> TASK TO CARRY OUT
Pictures are to be left out, but please repeat each record exactly.

> Saved data entries
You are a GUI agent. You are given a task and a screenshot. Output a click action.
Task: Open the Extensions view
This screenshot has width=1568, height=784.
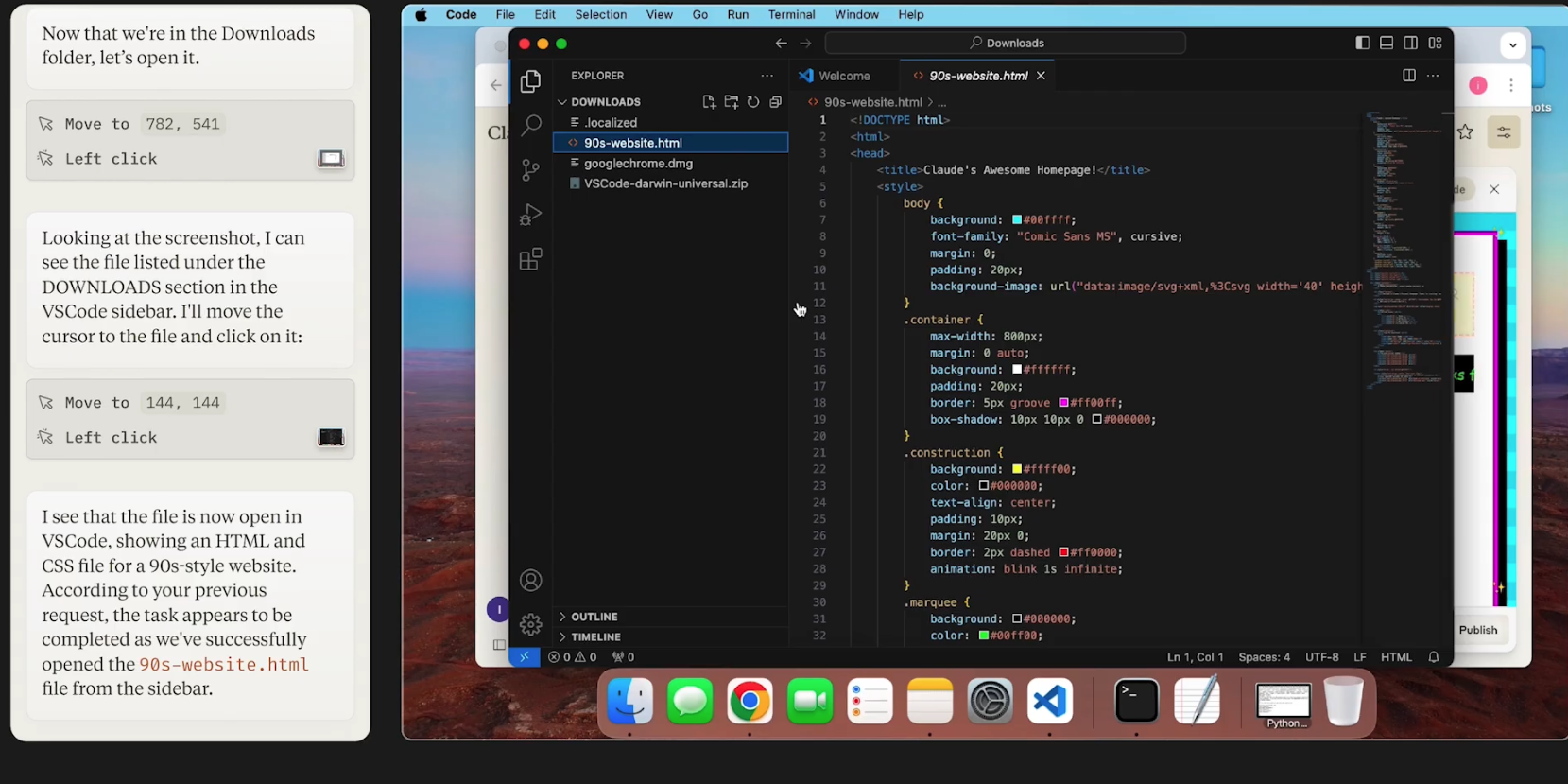[531, 259]
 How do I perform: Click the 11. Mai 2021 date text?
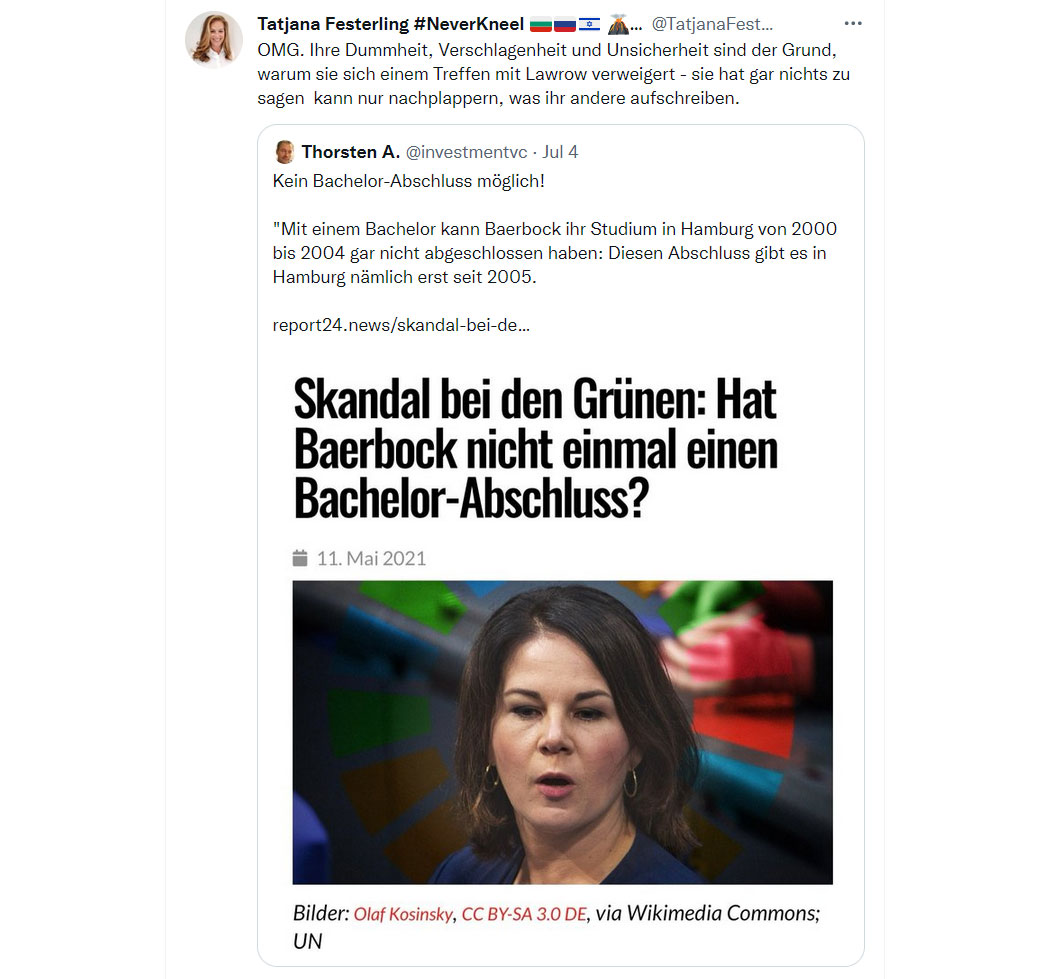pos(372,558)
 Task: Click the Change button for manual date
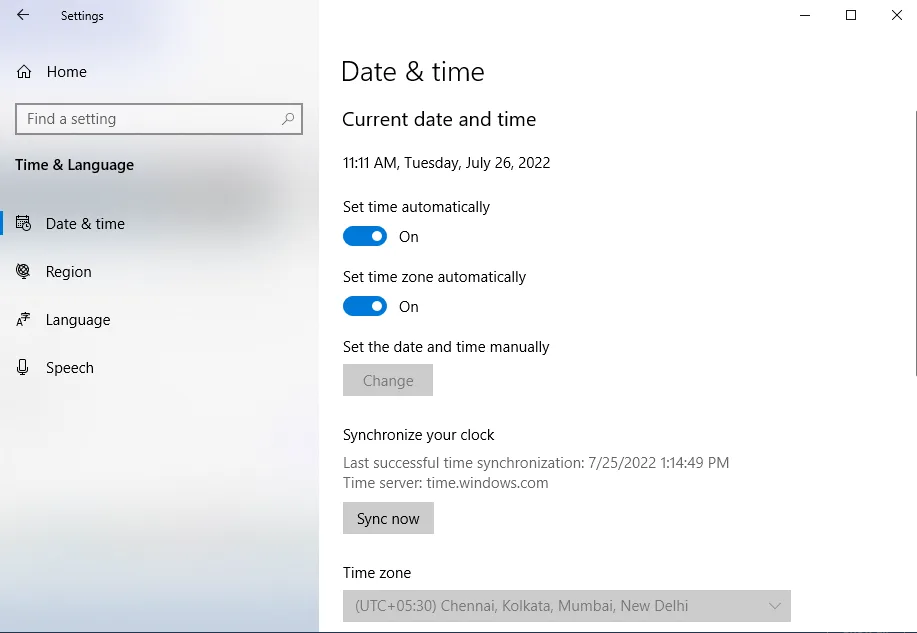point(388,381)
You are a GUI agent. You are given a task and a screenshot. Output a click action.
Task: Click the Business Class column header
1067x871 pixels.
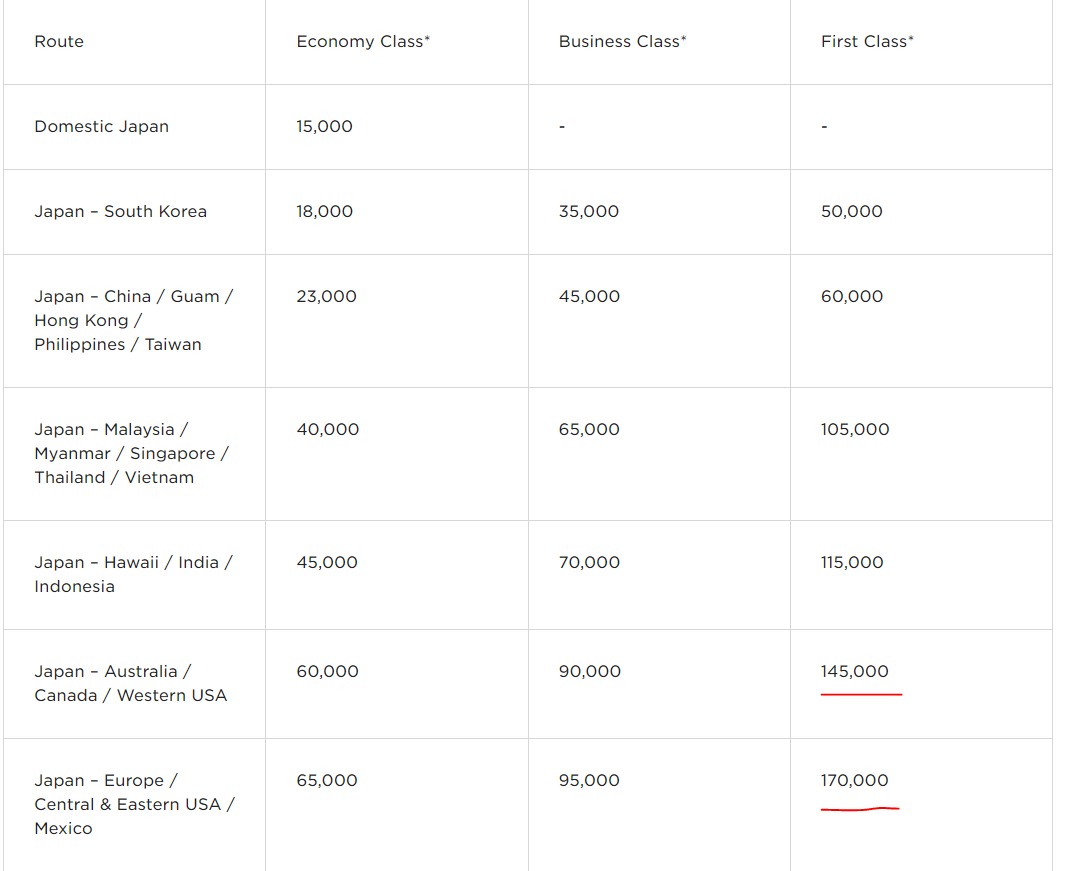pos(622,42)
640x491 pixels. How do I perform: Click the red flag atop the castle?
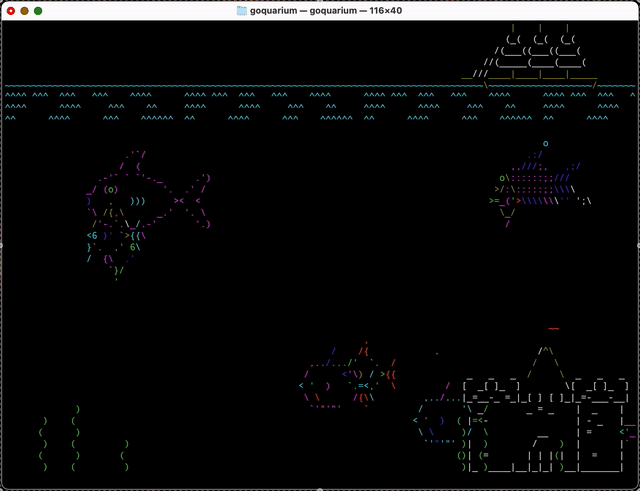pyautogui.click(x=554, y=328)
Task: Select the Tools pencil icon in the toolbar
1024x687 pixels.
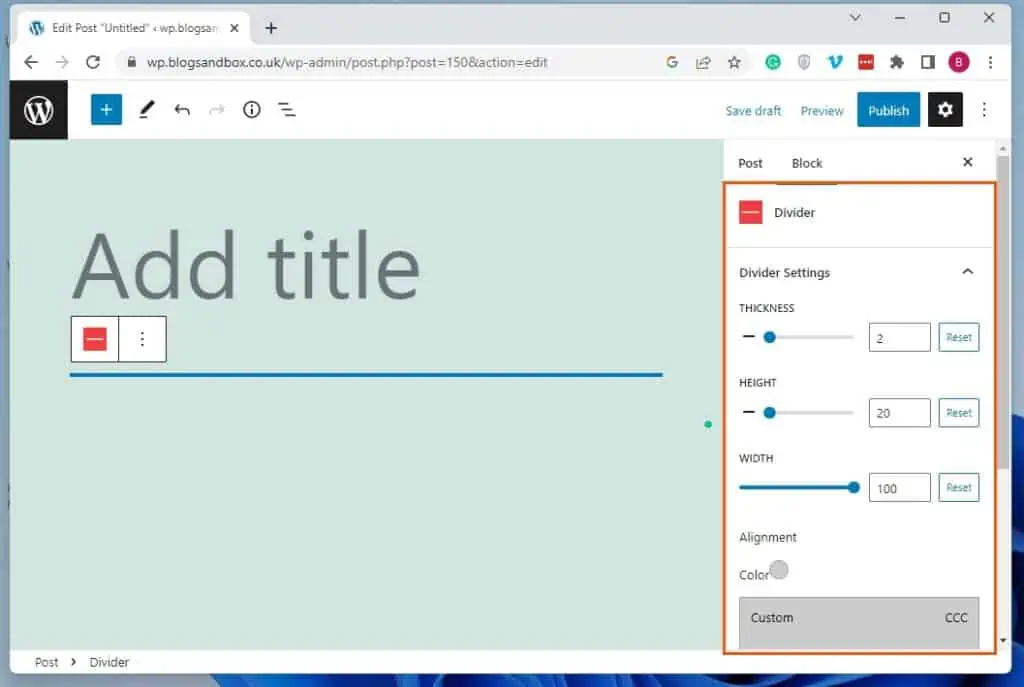Action: (146, 109)
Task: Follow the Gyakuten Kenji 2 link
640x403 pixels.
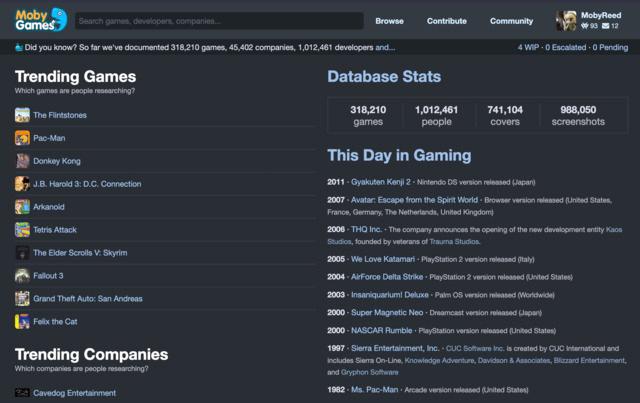Action: point(381,182)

> WRITTEN SOLUTION
You are a GUI agent. You are given a task and a screenshot. Output a click action.
Task: Open the Extensions view
This screenshot has width=1568, height=784.
[531, 259]
 How do I perform: Click the 11. Mai 2021 date text?
pos(372,558)
 Task: Click the Change button for manual date
point(388,381)
You are a GUI agent. You are given a task and a screenshot. Output a click action.
Task: Click the Business Class column header
1067x871 pixels.
pos(622,42)
640x491 pixels. How do I perform: Click the red flag atop the castle?
pyautogui.click(x=554, y=328)
Task: Select the Tools pencil icon in the toolbar
1024x687 pixels.
Action: (146, 109)
Task: Follow the Gyakuten Kenji 2 link
640x403 pixels.
Action: point(381,182)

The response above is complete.